Excerpted data
------------------------------------------------

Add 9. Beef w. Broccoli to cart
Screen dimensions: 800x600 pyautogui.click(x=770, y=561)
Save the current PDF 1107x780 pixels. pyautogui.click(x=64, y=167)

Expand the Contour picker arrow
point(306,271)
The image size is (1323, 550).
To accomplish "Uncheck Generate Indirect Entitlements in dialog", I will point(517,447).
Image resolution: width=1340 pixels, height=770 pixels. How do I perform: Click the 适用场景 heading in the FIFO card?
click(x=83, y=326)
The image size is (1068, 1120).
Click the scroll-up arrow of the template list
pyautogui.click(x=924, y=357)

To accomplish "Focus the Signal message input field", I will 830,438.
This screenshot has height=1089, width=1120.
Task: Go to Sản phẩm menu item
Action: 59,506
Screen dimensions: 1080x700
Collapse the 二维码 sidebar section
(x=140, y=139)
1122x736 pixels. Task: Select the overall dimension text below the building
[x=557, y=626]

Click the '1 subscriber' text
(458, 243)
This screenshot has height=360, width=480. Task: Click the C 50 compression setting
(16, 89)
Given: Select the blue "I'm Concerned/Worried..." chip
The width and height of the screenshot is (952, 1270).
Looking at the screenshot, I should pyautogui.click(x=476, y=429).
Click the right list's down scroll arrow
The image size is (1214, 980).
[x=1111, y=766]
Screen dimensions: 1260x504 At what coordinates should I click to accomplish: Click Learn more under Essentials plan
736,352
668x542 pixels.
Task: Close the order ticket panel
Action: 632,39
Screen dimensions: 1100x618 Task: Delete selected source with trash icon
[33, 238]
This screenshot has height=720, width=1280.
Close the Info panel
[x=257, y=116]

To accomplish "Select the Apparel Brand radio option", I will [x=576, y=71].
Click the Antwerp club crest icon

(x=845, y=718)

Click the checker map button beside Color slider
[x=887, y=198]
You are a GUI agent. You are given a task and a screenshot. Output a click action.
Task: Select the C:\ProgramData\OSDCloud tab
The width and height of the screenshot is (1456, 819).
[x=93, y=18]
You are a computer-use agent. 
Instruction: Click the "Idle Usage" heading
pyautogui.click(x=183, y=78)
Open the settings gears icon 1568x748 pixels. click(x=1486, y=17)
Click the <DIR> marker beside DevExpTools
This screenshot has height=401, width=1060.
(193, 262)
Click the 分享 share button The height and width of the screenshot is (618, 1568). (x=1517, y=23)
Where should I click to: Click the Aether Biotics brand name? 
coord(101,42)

------------------------------------------------

Task requirements
The reply must consist solely of the lines from the one containing "The image size is (1068, 1120)." through the last line in the material above, reproduced exactly.

Response to this task
The image size is (1068, 1120).
Click the scroll-up arrow of the template list
pyautogui.click(x=924, y=357)

To accomplish "Focus the Signal message input field", I will 830,438.
This screenshot has height=1089, width=1120.
Task: Go to Sản phẩm menu item
Action: 59,506
Screen dimensions: 1080x700
Collapse the 二维码 sidebar section
(x=140, y=139)
1122x736 pixels. Task: Select the overall dimension text below the building
[x=557, y=626]

Click the '1 subscriber' text
(458, 243)
This screenshot has height=360, width=480. Task: Click the C 50 compression setting
(16, 89)
Given: Select the blue "I'm Concerned/Worried..." chip
The width and height of the screenshot is (952, 1270).
Looking at the screenshot, I should pyautogui.click(x=476, y=429).
Click the right list's down scroll arrow
The image size is (1214, 980).
[x=1111, y=766]
Screen dimensions: 1260x504 At what coordinates should I click to accomplish: Click Learn more under Essentials plan
736,352
668x542 pixels.
Task: Close the order ticket panel
Action: 632,39
Screen dimensions: 1100x618 Task: Delete selected source with trash icon
[33, 238]
This screenshot has height=720, width=1280.
Close the Info panel
[x=257, y=116]

To accomplish "Select the Apparel Brand radio option", I will [x=576, y=71].
Click the Antwerp club crest icon

(x=845, y=718)

Click the checker map button beside Color slider
[x=887, y=198]
You are a GUI agent. You are given a task and a screenshot. Output a click action.
Task: Select the C:\ProgramData\OSDCloud tab
The width and height of the screenshot is (1456, 819).
[x=93, y=18]
You are a computer-use agent. 
Instruction: Click the "Idle Usage" heading
pyautogui.click(x=183, y=78)
Open the settings gears icon 1568x748 pixels. click(x=1486, y=17)
Click the <DIR> marker beside DevExpTools
This screenshot has height=401, width=1060.
(193, 262)
Click the 分享 share button The height and width of the screenshot is (618, 1568). (x=1517, y=23)
Where should I click to: Click the Aether Biotics brand name? 
coord(101,42)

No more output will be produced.